Encore une fois, mettons-nous à une pratique bien fidèle de l'obéissance. Nos œuvres, c'est le bon Dieu qui les a commencées. Remarquez bien toutes les fois que vous serez fidèles, combien le bon Dieu entourera de sa protection tout ce que vous ferez, comme il gardera votre âme dans la douceur et la suavité. Voyez comme il appelle les âmes autour de nous, comme les fidèles viennent à nous en toute simplicité et confiance, parce que Dieu est là. Voyez comme dans les pays les plus lointains, les plus sauvages, Dieu a su planter les tentes de nos Pères, comme il fait prospérer leurs travaux. Tout le monde dit: “Dieu est avec les Oblats”. Aussi nos Pères qui sont en mission m'écrivent-ils sans cesse: “Envoyez-nous des saints: il ne faut que des saints en ces pays-ci”.
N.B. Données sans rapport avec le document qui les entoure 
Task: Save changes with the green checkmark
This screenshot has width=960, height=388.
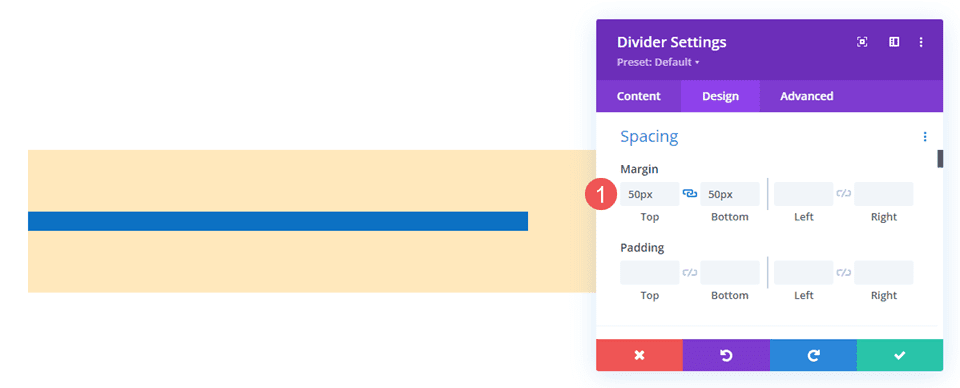Action: pos(899,355)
Mes amis, voilà notre programme. Dieu, dans cette cérémonie va vous donner la grâce d'atteindre cette condition de votre vocation; il va apporter pour cela des grâces particulières à votre esprit et à votre cœur. Dites bien à Dieu que tout ce qui se fera par vous, tout sera à lui. Ayez confiance. Il fait bon chez lui. La maison de notre Père est la maison de la paix, c'est la maison où le cœur est à l'aise, où tous les désirs sont rassasiés. Oh!, disait le prophète David, “qui me fera boire l’eau du puits qui est à la porte de Bethléem?” (1 Ch 11:17). Cette eau bénie vous l'aurez dorénavant, elle étanchera votre soif, elle rassasiera tous vos désirs. Vous recevrez les eaux de la grâce, de plus en plus abondantes. Je vous en donne l'assurance; et cette assurance je la prends dans les promesses de Dieu. Je la prends aussi dans le cœur de ceux qui vous ont précédés. Demandez-leur si les promesses de la bonne Mère ne sont pas vraies, si tout ce qu'elle a dit n'est pas l'entière vérité. Oui, mes amis, vous serez heureux, plus heureux sur la terre, et par conséquent plus heureux dans le Ciel, si vous remplissez bien le mandat que je vais vous confier en recevant vos vœux. Offrez à Notre-Seigneur l'holocauste complet. Ne revenez jamais sur ce que vous lui aurez une fois donné, et le lien que vous allez contracter vous sera à jamais heureux et béni.